Non voglio, oggi, domani, o mai, guardare mia figlia negli occhi e dirle che sono stata complice, che ho taciuto, che non ho voluto vedere. Non voglio dirle che non ho pianto davanti al dolore dei miei fratelli e delle mie sorelle, senza chiedere loro il passaporto o il nome del Dio che invocano nel momento della disperazione. Non voglio dirle che non ho fatto nulla per mettermi dalla parte giusta per tentare di offrirle un mondo meno ingiusto e indegno di questo.
Mi vestirò di nero, invece, per ricordarmi che l’umanità è morta più e più volte in questi giorni e che continua a morire calpestata dal cinismo, dal razzismo, da una ipocrisia dilagante o peggio dall’indifferenza.

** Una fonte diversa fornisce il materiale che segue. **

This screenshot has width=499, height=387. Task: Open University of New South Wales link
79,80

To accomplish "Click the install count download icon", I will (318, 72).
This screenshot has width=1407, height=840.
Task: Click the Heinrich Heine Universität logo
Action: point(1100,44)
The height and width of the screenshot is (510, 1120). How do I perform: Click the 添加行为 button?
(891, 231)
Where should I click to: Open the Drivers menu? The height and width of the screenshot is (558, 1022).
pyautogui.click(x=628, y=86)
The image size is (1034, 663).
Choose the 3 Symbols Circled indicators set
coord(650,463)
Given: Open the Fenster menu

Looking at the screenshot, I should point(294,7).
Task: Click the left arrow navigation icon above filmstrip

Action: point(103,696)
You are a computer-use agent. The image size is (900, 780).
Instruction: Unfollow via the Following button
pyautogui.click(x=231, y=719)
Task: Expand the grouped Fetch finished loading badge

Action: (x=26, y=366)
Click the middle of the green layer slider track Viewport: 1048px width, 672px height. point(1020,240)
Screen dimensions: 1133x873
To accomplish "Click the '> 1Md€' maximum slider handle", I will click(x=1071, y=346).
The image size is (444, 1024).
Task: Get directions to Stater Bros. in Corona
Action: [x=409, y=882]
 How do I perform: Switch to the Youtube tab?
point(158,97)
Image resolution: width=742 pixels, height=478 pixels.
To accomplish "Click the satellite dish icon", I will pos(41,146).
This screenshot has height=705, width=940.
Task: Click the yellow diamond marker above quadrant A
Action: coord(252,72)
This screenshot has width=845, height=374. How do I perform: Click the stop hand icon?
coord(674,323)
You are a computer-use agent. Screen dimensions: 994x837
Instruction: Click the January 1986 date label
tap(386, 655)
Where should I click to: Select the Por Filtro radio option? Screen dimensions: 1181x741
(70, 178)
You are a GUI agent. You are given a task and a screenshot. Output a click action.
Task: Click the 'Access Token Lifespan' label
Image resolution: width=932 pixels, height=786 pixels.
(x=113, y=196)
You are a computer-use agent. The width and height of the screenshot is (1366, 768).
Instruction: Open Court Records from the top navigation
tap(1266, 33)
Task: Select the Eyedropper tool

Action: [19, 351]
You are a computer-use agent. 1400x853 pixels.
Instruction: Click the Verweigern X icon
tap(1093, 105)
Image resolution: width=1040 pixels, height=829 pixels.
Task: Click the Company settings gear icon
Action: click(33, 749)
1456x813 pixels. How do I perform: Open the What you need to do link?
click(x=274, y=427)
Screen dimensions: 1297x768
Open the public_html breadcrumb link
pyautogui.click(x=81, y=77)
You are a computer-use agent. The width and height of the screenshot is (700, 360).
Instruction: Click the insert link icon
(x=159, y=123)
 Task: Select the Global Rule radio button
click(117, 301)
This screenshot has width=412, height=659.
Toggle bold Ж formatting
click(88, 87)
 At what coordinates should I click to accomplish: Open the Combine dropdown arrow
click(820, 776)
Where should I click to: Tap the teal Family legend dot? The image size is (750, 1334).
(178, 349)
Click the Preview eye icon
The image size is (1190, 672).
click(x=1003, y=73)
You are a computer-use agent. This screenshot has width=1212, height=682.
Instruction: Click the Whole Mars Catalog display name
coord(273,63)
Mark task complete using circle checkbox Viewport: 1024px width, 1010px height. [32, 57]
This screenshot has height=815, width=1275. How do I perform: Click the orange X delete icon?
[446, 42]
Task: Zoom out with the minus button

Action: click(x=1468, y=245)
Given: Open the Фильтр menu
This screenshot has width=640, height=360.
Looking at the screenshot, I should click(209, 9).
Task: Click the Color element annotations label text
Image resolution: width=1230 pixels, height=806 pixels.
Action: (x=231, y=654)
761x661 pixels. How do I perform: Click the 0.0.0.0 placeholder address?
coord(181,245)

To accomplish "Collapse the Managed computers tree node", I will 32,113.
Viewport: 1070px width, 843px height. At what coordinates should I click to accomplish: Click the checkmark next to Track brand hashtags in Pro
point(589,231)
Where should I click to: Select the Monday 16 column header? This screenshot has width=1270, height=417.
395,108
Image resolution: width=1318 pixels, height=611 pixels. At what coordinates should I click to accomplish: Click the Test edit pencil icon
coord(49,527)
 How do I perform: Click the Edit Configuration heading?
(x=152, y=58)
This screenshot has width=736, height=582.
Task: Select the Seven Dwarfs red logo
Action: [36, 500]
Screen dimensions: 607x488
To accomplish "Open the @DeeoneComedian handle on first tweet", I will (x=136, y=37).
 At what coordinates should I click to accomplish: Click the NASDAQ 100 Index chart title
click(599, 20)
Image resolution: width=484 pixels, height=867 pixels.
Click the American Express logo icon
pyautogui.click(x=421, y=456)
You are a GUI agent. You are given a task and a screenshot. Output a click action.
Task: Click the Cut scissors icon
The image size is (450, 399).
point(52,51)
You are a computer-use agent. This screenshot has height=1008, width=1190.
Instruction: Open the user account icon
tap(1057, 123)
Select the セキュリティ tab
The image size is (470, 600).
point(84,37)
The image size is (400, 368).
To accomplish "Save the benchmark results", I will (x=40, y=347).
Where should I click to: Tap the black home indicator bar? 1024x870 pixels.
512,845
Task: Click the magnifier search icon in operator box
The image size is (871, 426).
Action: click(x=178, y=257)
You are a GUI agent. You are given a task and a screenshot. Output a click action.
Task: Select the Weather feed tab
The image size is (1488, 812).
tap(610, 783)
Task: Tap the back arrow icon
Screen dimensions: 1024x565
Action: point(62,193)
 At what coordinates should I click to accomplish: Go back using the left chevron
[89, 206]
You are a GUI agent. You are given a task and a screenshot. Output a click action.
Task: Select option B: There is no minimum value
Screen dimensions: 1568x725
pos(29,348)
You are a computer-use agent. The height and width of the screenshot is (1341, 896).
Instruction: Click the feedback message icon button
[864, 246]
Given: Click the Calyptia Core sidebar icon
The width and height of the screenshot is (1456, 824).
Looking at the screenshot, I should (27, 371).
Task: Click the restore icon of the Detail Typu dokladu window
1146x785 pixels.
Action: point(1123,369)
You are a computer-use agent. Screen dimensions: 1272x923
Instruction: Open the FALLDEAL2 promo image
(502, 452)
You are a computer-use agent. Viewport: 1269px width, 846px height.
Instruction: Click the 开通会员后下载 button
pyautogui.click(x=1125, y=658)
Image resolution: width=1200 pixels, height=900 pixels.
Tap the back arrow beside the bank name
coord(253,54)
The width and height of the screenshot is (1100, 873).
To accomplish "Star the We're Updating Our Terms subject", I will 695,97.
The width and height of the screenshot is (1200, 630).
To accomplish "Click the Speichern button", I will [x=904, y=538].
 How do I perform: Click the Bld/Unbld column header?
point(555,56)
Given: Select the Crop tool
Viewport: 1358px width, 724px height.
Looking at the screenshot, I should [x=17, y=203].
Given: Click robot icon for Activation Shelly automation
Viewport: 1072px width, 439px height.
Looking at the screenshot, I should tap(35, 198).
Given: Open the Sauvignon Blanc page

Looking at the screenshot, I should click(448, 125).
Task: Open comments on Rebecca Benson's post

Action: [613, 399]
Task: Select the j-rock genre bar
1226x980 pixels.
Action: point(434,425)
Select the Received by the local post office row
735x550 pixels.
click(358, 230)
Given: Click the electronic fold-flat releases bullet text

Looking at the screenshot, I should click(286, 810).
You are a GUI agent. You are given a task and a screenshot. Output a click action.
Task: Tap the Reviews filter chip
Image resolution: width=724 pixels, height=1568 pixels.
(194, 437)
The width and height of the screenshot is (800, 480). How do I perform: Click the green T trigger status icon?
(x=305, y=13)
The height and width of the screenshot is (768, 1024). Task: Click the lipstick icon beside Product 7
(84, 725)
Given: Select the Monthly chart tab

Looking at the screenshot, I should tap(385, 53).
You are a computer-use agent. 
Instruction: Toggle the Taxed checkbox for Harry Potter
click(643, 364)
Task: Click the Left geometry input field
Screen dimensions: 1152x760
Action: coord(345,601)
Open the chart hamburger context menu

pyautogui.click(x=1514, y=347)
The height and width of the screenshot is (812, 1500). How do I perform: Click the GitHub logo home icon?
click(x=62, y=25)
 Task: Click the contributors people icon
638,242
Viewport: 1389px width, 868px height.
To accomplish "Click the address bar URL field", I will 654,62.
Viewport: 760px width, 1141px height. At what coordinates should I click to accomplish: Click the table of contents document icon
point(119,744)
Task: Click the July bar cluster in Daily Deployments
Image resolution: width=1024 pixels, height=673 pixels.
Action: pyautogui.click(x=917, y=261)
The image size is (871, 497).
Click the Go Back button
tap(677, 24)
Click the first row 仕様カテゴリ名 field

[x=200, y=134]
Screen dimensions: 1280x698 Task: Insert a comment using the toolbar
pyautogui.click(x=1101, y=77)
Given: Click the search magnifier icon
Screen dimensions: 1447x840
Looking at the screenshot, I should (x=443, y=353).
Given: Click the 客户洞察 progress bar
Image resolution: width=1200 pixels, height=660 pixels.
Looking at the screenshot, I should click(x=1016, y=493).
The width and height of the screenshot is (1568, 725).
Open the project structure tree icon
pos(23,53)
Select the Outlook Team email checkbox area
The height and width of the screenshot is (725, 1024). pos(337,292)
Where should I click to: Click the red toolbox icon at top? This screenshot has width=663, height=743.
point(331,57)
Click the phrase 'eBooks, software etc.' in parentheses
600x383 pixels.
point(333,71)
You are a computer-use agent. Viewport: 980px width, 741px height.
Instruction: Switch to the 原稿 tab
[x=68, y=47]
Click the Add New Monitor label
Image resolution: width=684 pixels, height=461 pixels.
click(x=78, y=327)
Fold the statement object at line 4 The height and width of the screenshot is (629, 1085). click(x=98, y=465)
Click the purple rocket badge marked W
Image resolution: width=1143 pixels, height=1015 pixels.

L’umanità muore ogni volta che di fronte all’ingiustizia ci giriamo dall’altra parte, che non ci lasciamo toccare dalla sofferenza dell’altro, che cerchiamo un nostro vantaggio a discapito di chi ci sta accanto, che non sappiamo soffrire per chi è privato di tutto, che non vediamo le differenze come una ricchezza e non come un pericolo, che non sappiamo insegnare ai nostri figli che non ci sono differenze tra gli uomini che possano giustificare il razzismo, che l’unico razzismo ammissibile è verso ogni forma di violenza, di ogni prepotenza.
Mi vestirò di nero come una madre che piange accanto ad altre madri, sui corpi di figli che non cresceranno, stringendo le mani fredde di compagni costretti ad imbracciare fucili, a lanciare bombe, a guardare negli occhi altri uomini nel momento del loro ultimo respiro. Ed ogni volta muoiono un po’ anche loro.
E tutto questo dolore per cosa? Per far ingrassare i fabbricanti di armi, per nutrire l’odio degli esaltati convinti di essere la “razza migliore”, per dare seguito agli interessi di qualche superpotenza arrogante e boriosa, per far parte (una parte sacrificabile) di un disegno di controllo che da decenni ci rende tutti schiavi? Forse per dare una chance a poveri di spirito e meschini di ogni etnia di sentirsi qualcuno, sbranando protetti dal branco?
Mi vestirò di nero, aspettando di svegliarmi da questo incubo che pare non avere ancora raggiunto il suo culmine.